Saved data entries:
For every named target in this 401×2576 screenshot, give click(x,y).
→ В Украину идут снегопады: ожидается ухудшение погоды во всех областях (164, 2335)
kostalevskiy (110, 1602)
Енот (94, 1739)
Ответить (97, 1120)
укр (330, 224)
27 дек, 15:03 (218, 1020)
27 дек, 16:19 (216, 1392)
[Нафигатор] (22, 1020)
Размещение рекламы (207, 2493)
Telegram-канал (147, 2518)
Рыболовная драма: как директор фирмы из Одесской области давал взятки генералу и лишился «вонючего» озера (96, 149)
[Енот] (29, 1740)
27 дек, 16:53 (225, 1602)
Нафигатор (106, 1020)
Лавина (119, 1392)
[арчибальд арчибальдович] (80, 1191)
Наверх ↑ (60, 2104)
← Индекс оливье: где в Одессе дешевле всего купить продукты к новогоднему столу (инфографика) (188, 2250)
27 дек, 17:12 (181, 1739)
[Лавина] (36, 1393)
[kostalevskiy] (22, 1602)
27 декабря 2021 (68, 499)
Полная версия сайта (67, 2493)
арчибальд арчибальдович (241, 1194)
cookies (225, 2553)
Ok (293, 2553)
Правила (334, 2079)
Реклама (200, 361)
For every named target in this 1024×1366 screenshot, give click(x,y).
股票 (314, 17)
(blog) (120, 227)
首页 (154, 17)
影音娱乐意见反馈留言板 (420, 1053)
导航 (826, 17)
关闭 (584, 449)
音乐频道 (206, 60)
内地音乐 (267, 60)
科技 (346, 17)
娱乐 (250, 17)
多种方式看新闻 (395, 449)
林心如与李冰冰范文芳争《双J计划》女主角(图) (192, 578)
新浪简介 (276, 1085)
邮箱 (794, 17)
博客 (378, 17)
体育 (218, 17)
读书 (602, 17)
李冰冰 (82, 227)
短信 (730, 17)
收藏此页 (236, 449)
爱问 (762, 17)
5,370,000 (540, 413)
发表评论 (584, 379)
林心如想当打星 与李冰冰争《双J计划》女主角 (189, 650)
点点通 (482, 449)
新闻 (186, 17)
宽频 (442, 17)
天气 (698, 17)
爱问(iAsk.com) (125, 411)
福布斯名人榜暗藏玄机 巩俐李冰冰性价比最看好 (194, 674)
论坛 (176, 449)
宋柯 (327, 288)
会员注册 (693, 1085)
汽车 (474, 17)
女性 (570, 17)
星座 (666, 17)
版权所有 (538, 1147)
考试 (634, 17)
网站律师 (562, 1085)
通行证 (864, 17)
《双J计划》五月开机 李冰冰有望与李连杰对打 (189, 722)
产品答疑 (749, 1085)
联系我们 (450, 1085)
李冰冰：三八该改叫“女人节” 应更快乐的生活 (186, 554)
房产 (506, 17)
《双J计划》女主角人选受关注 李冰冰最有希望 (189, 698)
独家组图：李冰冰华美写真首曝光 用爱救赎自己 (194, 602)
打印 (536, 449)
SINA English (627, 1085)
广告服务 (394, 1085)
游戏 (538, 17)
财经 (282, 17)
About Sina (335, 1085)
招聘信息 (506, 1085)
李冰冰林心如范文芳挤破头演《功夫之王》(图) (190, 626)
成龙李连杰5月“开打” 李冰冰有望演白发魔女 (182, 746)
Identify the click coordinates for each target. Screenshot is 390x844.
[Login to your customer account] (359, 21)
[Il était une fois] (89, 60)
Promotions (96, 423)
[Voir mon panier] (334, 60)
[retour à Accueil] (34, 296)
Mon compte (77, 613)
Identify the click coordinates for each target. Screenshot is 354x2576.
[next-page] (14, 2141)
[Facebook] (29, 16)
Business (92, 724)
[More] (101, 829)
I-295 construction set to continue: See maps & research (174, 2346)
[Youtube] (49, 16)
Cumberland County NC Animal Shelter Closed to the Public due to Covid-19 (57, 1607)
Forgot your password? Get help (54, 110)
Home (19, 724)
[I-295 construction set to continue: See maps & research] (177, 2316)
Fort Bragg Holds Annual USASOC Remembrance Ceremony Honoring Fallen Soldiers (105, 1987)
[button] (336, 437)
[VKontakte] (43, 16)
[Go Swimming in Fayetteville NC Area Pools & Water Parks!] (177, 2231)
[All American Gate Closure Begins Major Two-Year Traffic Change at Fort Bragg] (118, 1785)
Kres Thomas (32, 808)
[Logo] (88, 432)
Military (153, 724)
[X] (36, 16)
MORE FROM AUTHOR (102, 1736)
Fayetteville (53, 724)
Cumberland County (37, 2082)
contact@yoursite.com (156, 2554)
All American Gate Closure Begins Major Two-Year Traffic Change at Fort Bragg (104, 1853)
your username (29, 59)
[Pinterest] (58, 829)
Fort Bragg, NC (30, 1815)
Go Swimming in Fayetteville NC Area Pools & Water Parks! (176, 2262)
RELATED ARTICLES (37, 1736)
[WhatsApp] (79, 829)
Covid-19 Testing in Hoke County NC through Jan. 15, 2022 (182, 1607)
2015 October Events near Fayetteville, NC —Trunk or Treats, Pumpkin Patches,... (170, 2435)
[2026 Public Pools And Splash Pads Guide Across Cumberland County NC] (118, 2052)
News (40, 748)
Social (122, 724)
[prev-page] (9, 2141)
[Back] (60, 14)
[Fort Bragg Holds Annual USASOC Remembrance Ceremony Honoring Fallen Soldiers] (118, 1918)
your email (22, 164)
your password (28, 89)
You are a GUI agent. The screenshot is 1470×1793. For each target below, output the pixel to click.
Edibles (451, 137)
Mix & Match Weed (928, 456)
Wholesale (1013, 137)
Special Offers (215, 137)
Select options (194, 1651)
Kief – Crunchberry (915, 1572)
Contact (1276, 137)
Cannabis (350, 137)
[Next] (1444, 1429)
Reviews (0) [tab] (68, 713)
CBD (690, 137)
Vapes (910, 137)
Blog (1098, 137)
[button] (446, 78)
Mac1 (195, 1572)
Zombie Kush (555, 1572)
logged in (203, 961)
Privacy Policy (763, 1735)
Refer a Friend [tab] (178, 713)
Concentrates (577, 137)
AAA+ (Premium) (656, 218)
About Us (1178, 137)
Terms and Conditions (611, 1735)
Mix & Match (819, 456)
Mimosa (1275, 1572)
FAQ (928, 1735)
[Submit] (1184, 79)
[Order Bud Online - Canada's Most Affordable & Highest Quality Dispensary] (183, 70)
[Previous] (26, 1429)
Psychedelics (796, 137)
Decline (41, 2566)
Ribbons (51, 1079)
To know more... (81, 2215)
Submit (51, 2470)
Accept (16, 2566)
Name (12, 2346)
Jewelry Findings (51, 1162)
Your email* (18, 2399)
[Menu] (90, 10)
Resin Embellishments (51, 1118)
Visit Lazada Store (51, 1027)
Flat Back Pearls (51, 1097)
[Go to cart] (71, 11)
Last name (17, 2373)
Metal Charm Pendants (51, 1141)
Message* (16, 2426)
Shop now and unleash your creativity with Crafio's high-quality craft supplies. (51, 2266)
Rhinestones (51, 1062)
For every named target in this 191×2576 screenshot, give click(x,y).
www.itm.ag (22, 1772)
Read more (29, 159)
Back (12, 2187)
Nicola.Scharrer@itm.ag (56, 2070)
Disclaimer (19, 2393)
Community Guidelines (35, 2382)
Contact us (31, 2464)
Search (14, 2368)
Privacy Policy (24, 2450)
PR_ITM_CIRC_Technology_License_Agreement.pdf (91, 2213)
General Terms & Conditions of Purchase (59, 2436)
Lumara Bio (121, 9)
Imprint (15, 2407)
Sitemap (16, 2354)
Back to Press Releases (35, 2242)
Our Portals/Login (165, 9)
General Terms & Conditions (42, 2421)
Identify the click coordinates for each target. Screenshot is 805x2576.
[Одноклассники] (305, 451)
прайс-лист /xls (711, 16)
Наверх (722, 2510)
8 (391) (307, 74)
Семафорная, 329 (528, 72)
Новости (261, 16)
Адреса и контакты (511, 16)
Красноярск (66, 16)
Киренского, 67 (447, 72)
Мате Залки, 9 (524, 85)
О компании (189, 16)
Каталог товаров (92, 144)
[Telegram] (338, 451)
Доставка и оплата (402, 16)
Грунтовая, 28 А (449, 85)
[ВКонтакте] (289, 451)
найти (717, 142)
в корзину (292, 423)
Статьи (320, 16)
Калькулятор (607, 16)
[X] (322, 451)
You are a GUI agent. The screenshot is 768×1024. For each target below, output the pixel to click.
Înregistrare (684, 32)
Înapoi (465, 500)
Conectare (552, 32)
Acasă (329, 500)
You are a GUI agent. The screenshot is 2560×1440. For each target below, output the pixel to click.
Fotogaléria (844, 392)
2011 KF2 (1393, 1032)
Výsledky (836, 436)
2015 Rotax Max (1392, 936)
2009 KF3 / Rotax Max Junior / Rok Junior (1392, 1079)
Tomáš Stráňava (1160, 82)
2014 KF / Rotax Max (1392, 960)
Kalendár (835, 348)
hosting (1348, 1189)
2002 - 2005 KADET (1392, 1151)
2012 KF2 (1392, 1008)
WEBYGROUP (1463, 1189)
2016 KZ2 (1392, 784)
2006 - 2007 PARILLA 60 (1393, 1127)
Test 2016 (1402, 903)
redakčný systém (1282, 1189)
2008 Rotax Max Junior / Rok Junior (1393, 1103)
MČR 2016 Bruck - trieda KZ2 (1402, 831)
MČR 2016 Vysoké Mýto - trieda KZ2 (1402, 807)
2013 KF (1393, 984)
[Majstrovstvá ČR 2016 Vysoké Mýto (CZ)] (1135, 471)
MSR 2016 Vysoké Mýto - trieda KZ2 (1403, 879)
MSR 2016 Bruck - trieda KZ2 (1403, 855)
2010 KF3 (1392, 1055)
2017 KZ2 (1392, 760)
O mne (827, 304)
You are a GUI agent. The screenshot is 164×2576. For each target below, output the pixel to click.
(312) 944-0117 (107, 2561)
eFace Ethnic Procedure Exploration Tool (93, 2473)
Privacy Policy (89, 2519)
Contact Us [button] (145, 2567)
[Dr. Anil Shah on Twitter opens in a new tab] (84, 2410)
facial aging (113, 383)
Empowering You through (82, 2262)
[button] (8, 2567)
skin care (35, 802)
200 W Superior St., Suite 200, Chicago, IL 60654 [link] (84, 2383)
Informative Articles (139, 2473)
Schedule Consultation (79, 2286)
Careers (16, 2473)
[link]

What is being asked:
Repeat, without change, each line of the data above from the one that contains "Наверх (722, 2510)" through the final line, counting both.

Final answer:
Наверх (722, 2510)
8 (391) (307, 74)
Семафорная, 329 (528, 72)
Новости (261, 16)
Адреса и контакты (511, 16)
Красноярск (66, 16)
Киренского, 67 (447, 72)
Мате Залки, 9 (524, 85)
О компании (189, 16)
Каталог товаров (92, 144)
[Telegram] (338, 451)
Доставка и оплата (402, 16)
Грунтовая, 28 А (449, 85)
[ВКонтакте] (289, 451)
найти (717, 142)
в корзину (292, 423)
Статьи (320, 16)
Калькулятор (607, 16)
[X] (322, 451)
You are a GUI agent. The screenshot is 768×1024. For each target below, output the pixel to click.
Înregistrare (684, 32)
Înapoi (465, 500)
Conectare (552, 32)
Acasă (329, 500)
You are a GUI agent. The screenshot is 2560×1440. For each target below, output the pixel to click.
Fotogaléria (844, 392)
2011 KF2 (1393, 1032)
Výsledky (836, 436)
2015 Rotax Max (1392, 936)
2009 KF3 / Rotax Max Junior / Rok Junior (1392, 1079)
Tomáš Stráňava (1160, 82)
2014 KF / Rotax Max (1392, 960)
Kalendár (835, 348)
hosting (1348, 1189)
2002 - 2005 KADET (1392, 1151)
2012 KF2 (1392, 1008)
WEBYGROUP (1463, 1189)
2016 KZ2 (1392, 784)
2006 - 2007 PARILLA 60 (1393, 1127)
Test 2016 (1402, 903)
redakčný systém (1282, 1189)
2008 Rotax Max Junior / Rok Junior (1393, 1103)
MČR 2016 Bruck - trieda KZ2 (1402, 831)
MČR 2016 Vysoké Mýto - trieda KZ2 (1402, 807)
2013 KF (1393, 984)
[Majstrovstvá ČR 2016 Vysoké Mýto (CZ)] (1135, 471)
MSR 2016 Vysoké Mýto - trieda KZ2 (1403, 879)
MSR 2016 Bruck - trieda KZ2 (1403, 855)
2010 KF3 (1392, 1055)
2017 KZ2 (1392, 760)
O mne (827, 304)
You are a GUI agent. The screenshot is 164×2576. For each target below, output the pixel to click.
(312) 944-0117 (107, 2561)
eFace Ethnic Procedure Exploration Tool (93, 2473)
Privacy Policy (89, 2519)
Contact Us [button] (145, 2567)
[Dr. Anil Shah on Twitter opens in a new tab] (84, 2410)
facial aging (113, 383)
Empowering You through (82, 2262)
[button] (8, 2567)
skin care (35, 802)
200 W Superior St., Suite 200, Chicago, IL 60654 [link] (84, 2383)
Informative Articles (139, 2473)
Schedule Consultation (79, 2286)
Careers (16, 2473)
[link]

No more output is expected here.